25% charge imposed by UK HMRC
With a surprise 25% charge introduced by the UK government on transfers to foreign pensions, it is vital that your adviser has the expertise to give you the right advice, knows all the rules and importantly, how they could affect you specifically.
If you haven’t been keeping up with UK Budget announcements, you will have missed the UK government’s decision in the Spring Budget to impose a 25% charge on UK pension transfers to foreign pension schemes.
Chancellor Philip Hammond and the UK government, have become increasingly concerned about the use of QROPS for the past few years and this is a major move to reduce their use.
The 25% charge will affect those requesting an overseas pension transfer on or after 9 March 2017. It is targeted at those people who are seeking to reduce the tax payable by moving their pension to other jurisdictions, so this charge is a way to try to tackle this abuse of using foreign pension schemes.
QROPS was designed to help make it easier for individuals leaving the UK to retire to another country and take their pension with them. However, this has increasingly been manipulated by those advisory companies wishing to profit from organising transfers and to those people looking to cut their tax bills.
Many UK pension holders have arranged a transfer of their pension to another jurisdiction, even when they continue to reside in the UK.
There are exceptions however where transfers will continue to be allowed free of the 25% charge. This is where a person has a genuine need to transfer their pension, including when a person and their pension are both located with the European Economic Area. Also, where the individual and the QROPS is in the same country also qualifies for this exemption. Therefore, anyone moving to New Zealand and wishing to transfer their UK pension here, can continue to do so (with some criteria attaching).
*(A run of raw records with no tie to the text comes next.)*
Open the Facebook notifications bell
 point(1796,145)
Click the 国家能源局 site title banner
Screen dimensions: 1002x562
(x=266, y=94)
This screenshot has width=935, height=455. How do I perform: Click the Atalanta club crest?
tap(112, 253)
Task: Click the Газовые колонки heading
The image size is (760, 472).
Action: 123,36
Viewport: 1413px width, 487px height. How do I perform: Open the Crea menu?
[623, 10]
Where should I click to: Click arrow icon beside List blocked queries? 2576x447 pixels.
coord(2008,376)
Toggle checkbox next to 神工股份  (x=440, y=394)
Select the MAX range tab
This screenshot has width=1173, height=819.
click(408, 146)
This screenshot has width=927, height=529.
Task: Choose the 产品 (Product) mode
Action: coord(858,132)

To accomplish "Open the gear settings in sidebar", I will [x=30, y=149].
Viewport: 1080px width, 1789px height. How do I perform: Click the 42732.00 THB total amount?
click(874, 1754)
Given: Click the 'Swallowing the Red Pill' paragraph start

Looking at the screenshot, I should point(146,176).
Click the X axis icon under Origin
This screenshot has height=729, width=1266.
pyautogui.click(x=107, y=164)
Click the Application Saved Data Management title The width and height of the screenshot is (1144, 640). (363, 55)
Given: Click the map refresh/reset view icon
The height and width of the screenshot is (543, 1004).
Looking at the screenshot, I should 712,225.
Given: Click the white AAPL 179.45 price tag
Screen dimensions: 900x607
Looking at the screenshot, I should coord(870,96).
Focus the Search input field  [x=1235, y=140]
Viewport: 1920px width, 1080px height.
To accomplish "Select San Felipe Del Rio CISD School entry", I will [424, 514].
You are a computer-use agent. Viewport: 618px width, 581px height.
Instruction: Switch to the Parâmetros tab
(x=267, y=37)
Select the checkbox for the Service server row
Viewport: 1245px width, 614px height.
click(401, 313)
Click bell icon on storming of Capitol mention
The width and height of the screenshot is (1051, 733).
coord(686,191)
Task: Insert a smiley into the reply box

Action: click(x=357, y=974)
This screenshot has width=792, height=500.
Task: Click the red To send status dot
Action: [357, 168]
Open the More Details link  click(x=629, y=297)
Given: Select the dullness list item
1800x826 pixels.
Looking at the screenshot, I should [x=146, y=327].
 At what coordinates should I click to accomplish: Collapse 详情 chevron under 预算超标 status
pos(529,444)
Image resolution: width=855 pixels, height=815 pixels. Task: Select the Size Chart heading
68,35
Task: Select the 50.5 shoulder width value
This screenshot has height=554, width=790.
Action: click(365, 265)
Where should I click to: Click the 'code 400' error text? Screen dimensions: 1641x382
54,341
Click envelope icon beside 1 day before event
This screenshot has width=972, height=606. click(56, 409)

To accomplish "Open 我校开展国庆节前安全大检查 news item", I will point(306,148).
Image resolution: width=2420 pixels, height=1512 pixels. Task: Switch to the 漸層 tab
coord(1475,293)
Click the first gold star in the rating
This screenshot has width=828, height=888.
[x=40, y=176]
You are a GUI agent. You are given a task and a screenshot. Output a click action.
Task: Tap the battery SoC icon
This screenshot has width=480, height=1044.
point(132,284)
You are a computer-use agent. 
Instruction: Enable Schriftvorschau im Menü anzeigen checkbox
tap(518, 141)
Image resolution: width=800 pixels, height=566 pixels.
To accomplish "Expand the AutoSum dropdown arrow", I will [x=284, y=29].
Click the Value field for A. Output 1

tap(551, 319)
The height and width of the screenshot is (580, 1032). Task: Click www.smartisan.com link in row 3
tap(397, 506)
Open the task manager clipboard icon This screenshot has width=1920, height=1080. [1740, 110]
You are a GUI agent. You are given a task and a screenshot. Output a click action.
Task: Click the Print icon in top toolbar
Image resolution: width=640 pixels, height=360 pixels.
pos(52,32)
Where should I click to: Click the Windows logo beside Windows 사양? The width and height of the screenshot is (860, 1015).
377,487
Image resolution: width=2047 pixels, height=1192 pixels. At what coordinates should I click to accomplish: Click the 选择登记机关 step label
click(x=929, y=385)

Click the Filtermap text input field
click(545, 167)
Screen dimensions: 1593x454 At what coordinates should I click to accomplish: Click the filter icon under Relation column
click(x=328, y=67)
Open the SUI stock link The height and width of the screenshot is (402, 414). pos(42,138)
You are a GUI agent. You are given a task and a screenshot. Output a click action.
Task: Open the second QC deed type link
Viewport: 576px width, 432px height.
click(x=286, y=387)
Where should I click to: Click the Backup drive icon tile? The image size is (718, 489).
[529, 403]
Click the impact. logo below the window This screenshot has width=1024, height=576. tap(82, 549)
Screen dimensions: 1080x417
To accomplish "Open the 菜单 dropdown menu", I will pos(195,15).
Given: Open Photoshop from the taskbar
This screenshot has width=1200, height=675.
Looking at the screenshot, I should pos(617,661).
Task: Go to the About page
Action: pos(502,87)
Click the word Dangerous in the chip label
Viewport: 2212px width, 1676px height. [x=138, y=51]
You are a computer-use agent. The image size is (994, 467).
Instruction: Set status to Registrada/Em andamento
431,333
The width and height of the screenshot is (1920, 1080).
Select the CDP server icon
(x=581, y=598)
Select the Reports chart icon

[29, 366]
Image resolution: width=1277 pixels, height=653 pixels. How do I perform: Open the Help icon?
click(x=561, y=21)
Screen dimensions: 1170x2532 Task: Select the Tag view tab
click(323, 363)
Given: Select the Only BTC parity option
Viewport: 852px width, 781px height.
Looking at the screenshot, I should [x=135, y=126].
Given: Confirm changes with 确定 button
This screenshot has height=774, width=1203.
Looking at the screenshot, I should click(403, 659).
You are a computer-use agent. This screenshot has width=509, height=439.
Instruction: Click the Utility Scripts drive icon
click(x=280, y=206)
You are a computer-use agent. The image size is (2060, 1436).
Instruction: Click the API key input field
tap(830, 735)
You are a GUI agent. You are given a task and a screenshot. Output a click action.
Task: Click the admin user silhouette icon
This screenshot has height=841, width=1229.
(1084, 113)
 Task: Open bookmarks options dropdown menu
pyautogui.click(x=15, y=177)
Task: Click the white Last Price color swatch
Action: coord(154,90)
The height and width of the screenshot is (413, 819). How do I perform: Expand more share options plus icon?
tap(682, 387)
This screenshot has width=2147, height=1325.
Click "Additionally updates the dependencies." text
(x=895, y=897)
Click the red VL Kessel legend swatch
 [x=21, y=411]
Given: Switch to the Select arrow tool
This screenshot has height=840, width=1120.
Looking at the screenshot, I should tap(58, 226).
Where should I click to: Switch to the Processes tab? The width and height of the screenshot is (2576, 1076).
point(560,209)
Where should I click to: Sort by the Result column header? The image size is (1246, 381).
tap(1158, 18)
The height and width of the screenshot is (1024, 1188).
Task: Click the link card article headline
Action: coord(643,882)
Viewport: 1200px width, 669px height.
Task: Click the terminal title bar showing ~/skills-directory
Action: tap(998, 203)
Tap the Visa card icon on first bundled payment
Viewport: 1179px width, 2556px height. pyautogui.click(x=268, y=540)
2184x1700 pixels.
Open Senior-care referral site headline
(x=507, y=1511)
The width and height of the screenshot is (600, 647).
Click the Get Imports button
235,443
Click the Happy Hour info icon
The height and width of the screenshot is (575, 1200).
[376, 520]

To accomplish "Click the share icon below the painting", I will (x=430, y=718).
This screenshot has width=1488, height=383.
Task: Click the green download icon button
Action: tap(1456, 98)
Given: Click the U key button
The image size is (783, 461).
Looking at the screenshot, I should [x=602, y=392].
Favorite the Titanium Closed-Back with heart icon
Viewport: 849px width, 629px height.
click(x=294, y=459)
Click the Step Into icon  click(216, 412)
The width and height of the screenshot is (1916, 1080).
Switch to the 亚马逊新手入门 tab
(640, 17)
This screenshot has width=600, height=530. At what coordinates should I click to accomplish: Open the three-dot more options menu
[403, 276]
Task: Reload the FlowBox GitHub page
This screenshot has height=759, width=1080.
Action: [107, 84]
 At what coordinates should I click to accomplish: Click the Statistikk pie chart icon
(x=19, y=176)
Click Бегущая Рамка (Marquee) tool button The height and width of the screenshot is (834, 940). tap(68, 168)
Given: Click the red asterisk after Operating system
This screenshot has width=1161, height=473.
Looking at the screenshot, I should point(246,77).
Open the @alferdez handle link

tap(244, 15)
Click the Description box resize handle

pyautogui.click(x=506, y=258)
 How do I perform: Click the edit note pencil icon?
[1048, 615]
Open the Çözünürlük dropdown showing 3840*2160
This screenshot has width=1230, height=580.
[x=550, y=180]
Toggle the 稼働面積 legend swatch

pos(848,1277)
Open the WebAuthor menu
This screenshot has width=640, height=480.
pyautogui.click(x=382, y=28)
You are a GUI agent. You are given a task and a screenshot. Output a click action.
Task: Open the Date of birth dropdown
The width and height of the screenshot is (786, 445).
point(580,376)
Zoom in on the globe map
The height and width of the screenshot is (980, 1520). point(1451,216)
It must be noted that the 25% charge can still be applied however, if a person moves to another country within 5 years of transferring their pension. For example, if an individual were to move to New Zealand and transfer their UK pension to a New Zealand QROPS, then 3 years later decided to move to Australia, the 25% charge will apply. They need to be sure that they are making their home in NZ for at least 5 years when they transfer their pension to avoid this charge.
The rules around UK pension transfers continue to be complex and getting the right advice from an experienced and qualified financial adviser with this expertise is crucial. Understanding both the UK and NZ side of things is vital when making the decision to consider to move a pension as there are many facets to consider – death benefits, tax implications, guarantees, penalties and investment choices.